During the news conference, Trump again blamed his predecessors for allowing the North Korea nuclear program to grow and credited his own policies for the prospect of talks: Sanctions, he said, "have been very, very strong and biting."  

Trump, who has sent mixed signals on negotiating with North Korea, once admonished his own secretary of State for being willing to talk to North Korea, calling the exercise a "waste of time."

But the president has appeared to warm to the idea recently, even joking about it over the weekend at a dinner with Washington journalists. "I won't rule out direct talks with Kim Jong Un. I just won't," he said. "As far as the risk of dealing with a madman is concerned, that's his problem, not mine."

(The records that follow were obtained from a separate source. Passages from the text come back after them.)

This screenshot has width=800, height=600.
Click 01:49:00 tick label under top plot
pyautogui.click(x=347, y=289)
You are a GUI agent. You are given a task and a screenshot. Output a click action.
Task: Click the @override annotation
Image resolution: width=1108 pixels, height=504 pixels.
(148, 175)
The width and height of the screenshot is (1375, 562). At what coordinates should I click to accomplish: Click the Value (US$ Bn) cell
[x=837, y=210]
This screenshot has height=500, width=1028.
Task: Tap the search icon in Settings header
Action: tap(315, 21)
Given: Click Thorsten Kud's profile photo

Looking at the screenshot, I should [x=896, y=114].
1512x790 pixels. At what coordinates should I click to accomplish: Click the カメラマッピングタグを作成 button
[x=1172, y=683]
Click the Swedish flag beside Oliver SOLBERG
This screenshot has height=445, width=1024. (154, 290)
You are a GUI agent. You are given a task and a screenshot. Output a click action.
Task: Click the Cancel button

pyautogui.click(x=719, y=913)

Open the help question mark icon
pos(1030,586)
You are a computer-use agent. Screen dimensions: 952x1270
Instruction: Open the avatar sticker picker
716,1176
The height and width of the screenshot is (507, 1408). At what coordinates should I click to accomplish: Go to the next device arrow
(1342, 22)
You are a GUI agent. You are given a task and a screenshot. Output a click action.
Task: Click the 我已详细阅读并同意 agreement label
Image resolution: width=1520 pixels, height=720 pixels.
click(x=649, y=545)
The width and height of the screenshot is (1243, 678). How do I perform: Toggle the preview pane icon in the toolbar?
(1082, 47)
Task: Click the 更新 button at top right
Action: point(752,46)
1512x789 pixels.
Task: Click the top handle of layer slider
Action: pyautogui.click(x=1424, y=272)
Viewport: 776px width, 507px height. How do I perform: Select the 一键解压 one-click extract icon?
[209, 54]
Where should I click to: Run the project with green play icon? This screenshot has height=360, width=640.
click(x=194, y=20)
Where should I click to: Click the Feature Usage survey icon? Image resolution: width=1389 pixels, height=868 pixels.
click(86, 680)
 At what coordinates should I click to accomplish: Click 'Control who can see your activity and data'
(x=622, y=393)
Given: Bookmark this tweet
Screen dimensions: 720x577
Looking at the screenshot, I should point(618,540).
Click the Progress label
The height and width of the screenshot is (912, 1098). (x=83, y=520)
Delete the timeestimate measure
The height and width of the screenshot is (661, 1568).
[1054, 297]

And in a tweet earlier on Tuesday, Trump said progress was possible, but cautioned that the North Korean overtures "may be false hope." He also tweeted that "the World is watching and waiting!" and that "the U.S. is ready to go hard in either direction!"

The meeting with the Swedish prime minister came shortly after North Korea said it would agree to hold talks with the United States about its nuclear weapons programs; administration officials have said they would not agree to talks until leader Kim Jong Un agreed to give up those weapons.

“I think that their statement, and the statements coming out of South Korea and North Korea have been very positive," Trump said. "That would be a great thing for the world. A great thing for the world. So we’ll see how it all comes about.”

More: What you need to know about potential U.S.-North Korea talks

Löfven, a former welder and Swedish metal workers union leader, is the first member of the European Union leader to visit the White House since Trump pledged to impose tariffs on steel and aluminum.

EU leaders like Löfven have criticized Trump's plan to place tariffs of 25% on steel imports and 10% on aluminum; Sweden exports both products.

The American and Swedish leaders also discussed North Korea. Sweden has long had diplomatic relations with Kim's government.

Löfven described the situation on the Korean Peninsula said one of the world's "key regional and global security challenges.

As a non-aligned country, Löfven said Sweden is willing to help broker potential negotiations between the U.S. and North Korea.

In his remarks, Trump thanked Sweden for advocating the release of Americans who have been detained in North Korea, "and we remain determined to achieve a de-nuclearization of the Korean Peninsula."